Пронский с бешенством вырвал у нее поднос и, отдавая его слуге, приказал:
— Княжне отдать, чтобы сейчас же сюда шла!
— Князь Борис Алексеевич!.. — надорванным голосом начала было просить княгиня, но Пронский, закипая гневом, только взглянул на нее, и она тотчас же робко умолкла.
Слуга поспешно вышел с подносом.
— Ольга не одета… как тому подобает! — прошептала княгиня и взглянула в первый раз на мужа.
Пронский не успел ответить, как уже вернулся смущенный слуга и сказал, что княжна не выйдет, потому что не одета.
Князь Борис закусил губы, кинул злобный взгляд на жену и вихрем умчался из комнаты.
— Князь… батюшка! — обратилась Пронская к Черкасскому. — Откажись ты, ради Господа, от Олюшки!.. — И она с мольбой протянула к нему руки.
Князь Григорий попыхтел и ответил по малом размышлении:
— Люба дочь мне твоя, княгинюшка, силушки-то и нет отказаться…
Он замолчал, словно поперхнулся, встретив печальный, полный укоризны взгляд Пронской.
— Как же люба, коли ты ее ни разу не видывал? — спросила она его.

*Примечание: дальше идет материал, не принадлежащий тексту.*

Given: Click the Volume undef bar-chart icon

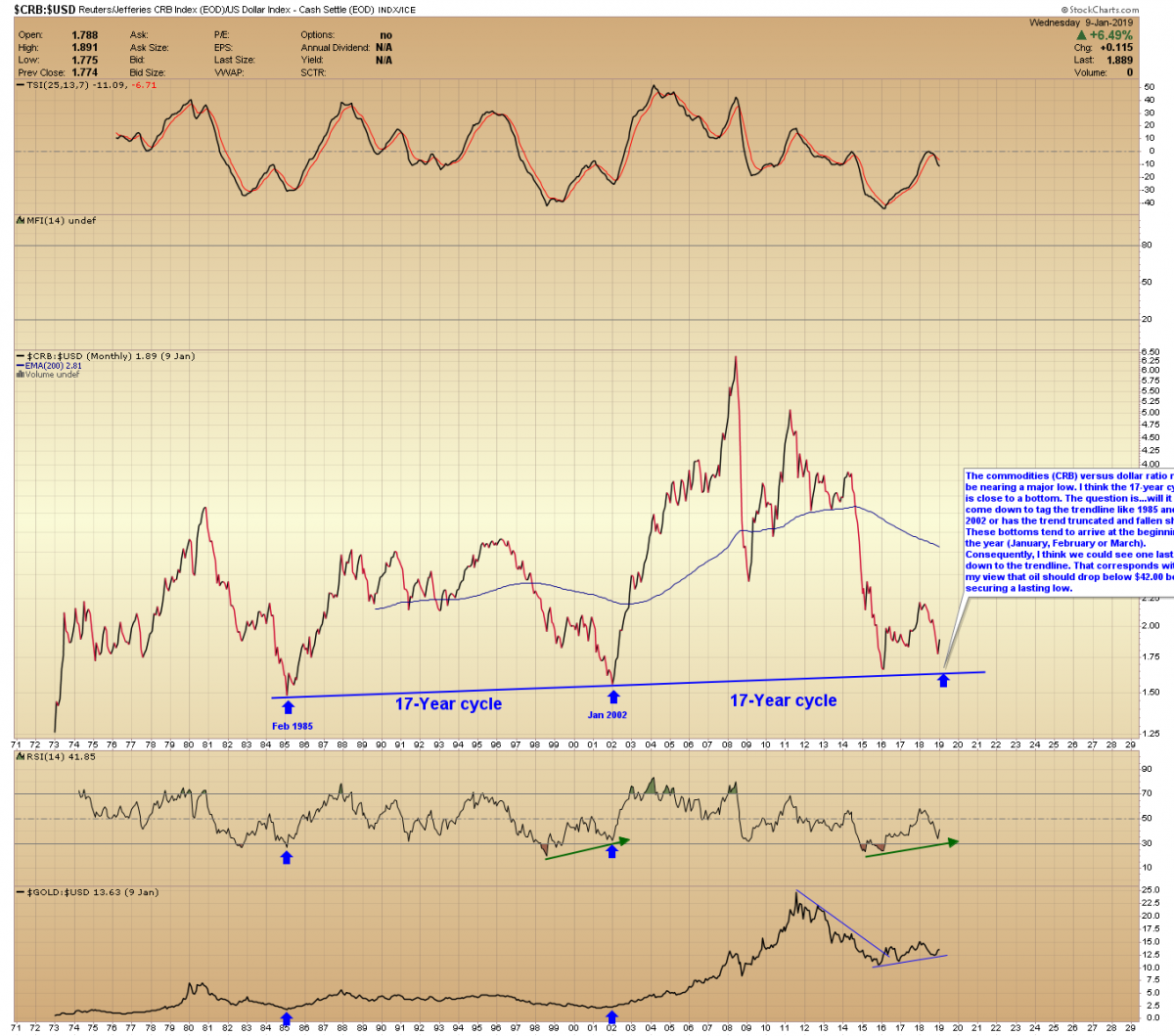Looking at the screenshot, I should pos(20,375).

Черкасский отвел от нее смущенный взор.
Княгиня Анастасия Петровна была из рода Репниных; богатой сиротой выдали ее родственники, не спросясь, за двадцатидвухлетнего Пронского, именитого, но не богатого княжеского сына, известного уже по всей Москве своими зловредными похождениями и необузданными кутежами. Князь женился на сироте только из-за богатства и сразу же стал обхаживать ее, чтобы она передала ему в полную собственность все свои поместья, вотчины и деньги. Молодая женщина, доверчивая, любящая всем своим юным сердцем, привязалась к своему красавцу-мужу и, конечно, охотно отдала ему все. Ему только и нужно было этого. Едва родилась дочь, он окончательно покинул ее. Однако, прежде чем расстаться с нею, он ежедневно терзал ее — сперва нравственно, а когда она решительно отказалась идти в монастырь, то и телесно…

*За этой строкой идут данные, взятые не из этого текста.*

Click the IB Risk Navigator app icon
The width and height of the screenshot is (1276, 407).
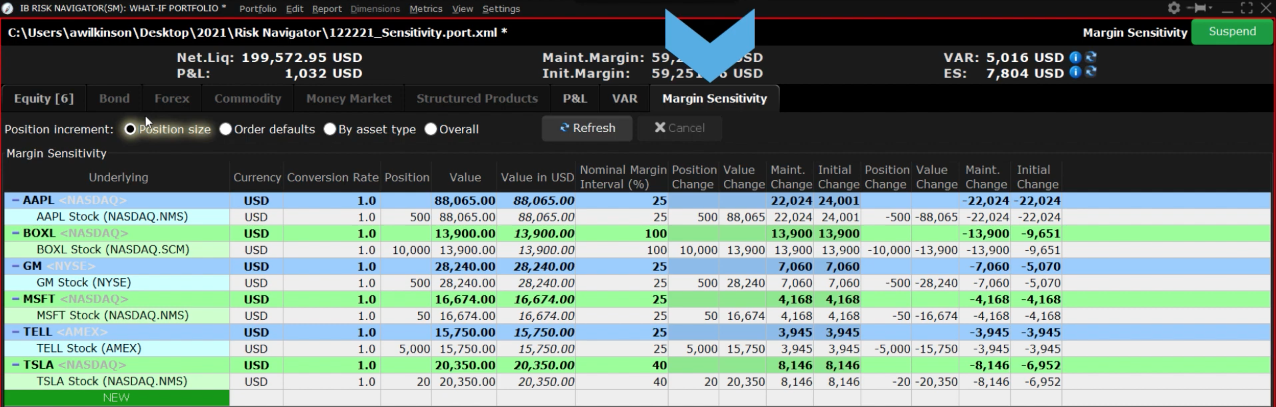(8, 8)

В какие-нибудь пятнадцать лет супружеской жизни когда-то цветущая, здоровая девушка превратилась чуть не в настоящую старуху. Ее густые черные волосы, вырванные мужем клочьями, поседели и едва прикрывали ее череп; стан согнулся, потому, что князь годами держал жену в каморке, в которой она не могла выпрямиться; пальцы на руках были сведены судорогами, ноги опухли от ломоты, которую она нажила, проводя длинные месяцы заточения в холодных и сырых подвалах. И только ее глаза, хотя и потускневшие от слез, все еще свидетельствовали о былой красоте и о том, что жизнь еще теплилась в этом изможденном, настрадавшемся теле.
— Откажись, князь! — с мольбой прошептала княгиня, обращаясь к Черкасскому. — Ну, какая Олюша тебе невеста?
— Чем же я не жених? — осклабившись, спросил князь.
— Олюшке еще и семнадцати лет нет…
— Оно и лучше, такую жену мне и надо; по крайности покорлива будет, — сказал князь с замаслившимся взором.
— Какое же счастье, если она тебя не любит?
— Небось, после полюбит! — с нехорошим смешком ответил князь.
— Побойся ты Бога! — заломила руки Пронская. — За что хочешь сгубить ты ее?
— Чай, отцу лучше знать, что требуется для счастья его дочери! — раздражительно возразил князь.
— Отец! — с невыразимой горечью промолвила Анастасия Петровна. — Какой он отец? Он хуже лютого ворога своему родному детищу.
В это время дверь отворилась, и вошел Пронский, за ним шла с подносом в руках и опухшими от слез глазами девушка в розовом атласном сарафане и с повязкой на голове.
— Подыми глаза-то, небось, не съедят! — грубо крикнул ей отец.
Девушка с робким укором подняла на отца большие лучистые глаза, придававшие ее худенькому, далеко не красивому лицу какую-то особую прелесть и мягкость, и застыла с немым недоумением на лице.